» **About this task**
Which lines in the data below contain the word "field"? Copy each of them.

» **Records for the exercise**
-- -- --

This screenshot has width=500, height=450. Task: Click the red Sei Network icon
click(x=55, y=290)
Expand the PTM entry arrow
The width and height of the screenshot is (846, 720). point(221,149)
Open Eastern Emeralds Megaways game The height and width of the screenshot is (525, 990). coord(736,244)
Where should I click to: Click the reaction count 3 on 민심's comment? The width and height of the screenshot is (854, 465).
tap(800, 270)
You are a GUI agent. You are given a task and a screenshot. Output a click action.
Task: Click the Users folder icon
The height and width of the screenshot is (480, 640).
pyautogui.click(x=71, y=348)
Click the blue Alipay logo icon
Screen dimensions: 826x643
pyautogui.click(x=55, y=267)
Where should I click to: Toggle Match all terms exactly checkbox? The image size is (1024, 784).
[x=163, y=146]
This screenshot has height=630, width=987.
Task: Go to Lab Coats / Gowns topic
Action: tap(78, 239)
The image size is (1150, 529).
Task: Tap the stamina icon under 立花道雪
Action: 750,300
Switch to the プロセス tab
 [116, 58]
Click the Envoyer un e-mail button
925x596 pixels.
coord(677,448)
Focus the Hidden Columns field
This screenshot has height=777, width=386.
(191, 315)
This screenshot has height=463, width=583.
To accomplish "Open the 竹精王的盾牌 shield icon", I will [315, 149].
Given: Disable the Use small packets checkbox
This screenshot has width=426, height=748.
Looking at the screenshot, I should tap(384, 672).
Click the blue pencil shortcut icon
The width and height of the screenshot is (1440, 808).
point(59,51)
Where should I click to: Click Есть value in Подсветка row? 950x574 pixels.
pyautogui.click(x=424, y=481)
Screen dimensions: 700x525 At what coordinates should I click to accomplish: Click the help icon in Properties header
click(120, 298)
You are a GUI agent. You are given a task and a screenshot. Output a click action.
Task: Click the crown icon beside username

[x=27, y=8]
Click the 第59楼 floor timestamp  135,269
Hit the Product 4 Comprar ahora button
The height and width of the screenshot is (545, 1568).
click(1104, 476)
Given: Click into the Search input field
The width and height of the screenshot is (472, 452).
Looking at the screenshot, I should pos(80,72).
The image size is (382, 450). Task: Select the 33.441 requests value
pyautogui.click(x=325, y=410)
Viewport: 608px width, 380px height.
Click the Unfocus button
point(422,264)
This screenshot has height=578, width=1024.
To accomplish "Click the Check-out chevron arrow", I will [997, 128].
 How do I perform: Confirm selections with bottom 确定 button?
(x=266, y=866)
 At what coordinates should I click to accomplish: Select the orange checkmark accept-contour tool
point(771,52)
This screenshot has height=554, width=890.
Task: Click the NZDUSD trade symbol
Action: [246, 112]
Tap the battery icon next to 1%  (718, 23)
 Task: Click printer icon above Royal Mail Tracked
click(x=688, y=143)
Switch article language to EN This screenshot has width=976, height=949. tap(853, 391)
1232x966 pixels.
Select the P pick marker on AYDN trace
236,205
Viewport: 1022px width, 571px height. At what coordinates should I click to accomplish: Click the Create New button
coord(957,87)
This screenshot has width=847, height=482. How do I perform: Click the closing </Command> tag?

-- -- --

» **Response area**
Focus the Hidden Columns field
Given: Click into the Search input field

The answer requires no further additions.